It
is yet inevitable - but it wasn’t sustainable in the slightest when it was first attempted - Concorde was akin to the Apollo programme, in being precocious and prohibitively expensive due to the technical limitations of the time. It will, ultimately, be little more remarkable than flying is currently, even as we hop around on suborbital trajectories.
It isn’t a question of optimism - in fact, I am deeply pessimistic as to what ML will mean for humanity as a whole, at least in the short term - it’s a question of seeing the features of a confluence of technology, will, and knowledge that has in the past spurred technical revolution.
Newcomen was far from the first to develop a steam engine, but there was suddenly demand for such beasts, as shallow mines became exhausted, and everything else followed from that.
ML has been around in one form or another for decades now - however we are now at the point where the technology exists, insofar as modern GPUs exist, the will exists, insofar as trillions of dollars of investment flood into the space, and the knowledge exists, insofar as we have finally produced machine learning models which are non-trivial.

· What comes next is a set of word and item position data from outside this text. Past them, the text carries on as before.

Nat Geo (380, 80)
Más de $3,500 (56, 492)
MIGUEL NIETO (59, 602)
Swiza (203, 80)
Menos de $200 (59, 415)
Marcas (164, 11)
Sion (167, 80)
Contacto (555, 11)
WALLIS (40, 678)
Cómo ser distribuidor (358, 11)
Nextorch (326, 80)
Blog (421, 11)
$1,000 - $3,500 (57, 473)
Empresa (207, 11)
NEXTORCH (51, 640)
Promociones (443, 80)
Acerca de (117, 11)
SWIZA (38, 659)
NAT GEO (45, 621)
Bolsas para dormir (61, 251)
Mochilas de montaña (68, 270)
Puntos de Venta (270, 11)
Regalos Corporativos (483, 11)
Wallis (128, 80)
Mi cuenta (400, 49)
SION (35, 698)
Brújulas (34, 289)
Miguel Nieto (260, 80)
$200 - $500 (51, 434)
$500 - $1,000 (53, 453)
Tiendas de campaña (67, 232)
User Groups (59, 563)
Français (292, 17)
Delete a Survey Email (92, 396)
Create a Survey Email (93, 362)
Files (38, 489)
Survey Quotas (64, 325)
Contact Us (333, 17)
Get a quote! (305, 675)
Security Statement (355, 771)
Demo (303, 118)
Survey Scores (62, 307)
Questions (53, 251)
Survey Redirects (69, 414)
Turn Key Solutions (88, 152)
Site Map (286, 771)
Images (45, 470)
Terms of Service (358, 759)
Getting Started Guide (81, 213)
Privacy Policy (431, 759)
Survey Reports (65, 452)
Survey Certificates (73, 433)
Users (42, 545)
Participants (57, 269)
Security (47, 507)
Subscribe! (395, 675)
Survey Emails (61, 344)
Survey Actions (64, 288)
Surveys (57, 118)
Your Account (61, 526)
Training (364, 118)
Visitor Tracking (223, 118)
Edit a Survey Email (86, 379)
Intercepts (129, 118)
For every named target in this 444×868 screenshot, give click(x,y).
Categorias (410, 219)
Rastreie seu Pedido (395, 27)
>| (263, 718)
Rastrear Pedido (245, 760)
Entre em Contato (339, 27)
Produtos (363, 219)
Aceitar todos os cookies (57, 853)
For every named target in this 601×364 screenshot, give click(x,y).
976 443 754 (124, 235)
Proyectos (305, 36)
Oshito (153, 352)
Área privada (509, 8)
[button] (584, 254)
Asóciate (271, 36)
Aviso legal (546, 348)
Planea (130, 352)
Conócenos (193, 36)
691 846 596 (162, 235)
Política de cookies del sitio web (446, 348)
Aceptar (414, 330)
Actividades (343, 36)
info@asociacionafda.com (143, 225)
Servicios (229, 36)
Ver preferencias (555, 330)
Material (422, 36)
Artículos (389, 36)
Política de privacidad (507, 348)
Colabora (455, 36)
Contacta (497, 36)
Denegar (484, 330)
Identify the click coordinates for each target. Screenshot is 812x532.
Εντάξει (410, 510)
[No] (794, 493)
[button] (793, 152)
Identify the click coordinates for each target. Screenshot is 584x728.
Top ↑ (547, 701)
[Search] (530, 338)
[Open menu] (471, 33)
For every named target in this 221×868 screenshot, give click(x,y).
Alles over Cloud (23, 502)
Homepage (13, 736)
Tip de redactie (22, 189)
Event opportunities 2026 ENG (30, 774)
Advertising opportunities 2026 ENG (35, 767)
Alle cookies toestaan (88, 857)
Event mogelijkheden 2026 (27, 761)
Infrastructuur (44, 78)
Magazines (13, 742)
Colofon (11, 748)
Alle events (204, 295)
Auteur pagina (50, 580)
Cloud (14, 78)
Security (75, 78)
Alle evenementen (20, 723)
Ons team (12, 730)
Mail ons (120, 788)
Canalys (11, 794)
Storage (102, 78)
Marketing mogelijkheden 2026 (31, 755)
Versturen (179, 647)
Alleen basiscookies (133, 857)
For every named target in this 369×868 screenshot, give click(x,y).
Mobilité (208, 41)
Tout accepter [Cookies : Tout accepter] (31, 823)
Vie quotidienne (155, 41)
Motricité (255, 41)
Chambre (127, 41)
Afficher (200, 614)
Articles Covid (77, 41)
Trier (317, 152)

Just as with powered flight, the technology - the internal combustion engine - had to be in place, as did the will (the First World War), and the knowledge, which we had possessed for centuries but had no means or will to act upon. The idea was, in fact, ridiculous. Nobody could see the utility - until someone realised you could use them to drop ordnance on your enemies.
With supersonic flight - the technology is emerging, the will will be provided by the substantial increase in marginal utility provided by sub-hour transit compared to the relatively small improvement Concorde offered, and the knowledge, again, we already have.
So no, not optimism - just observance of historical forces. When you put these things together, there tend to be technical revolutions, and resultant societal change.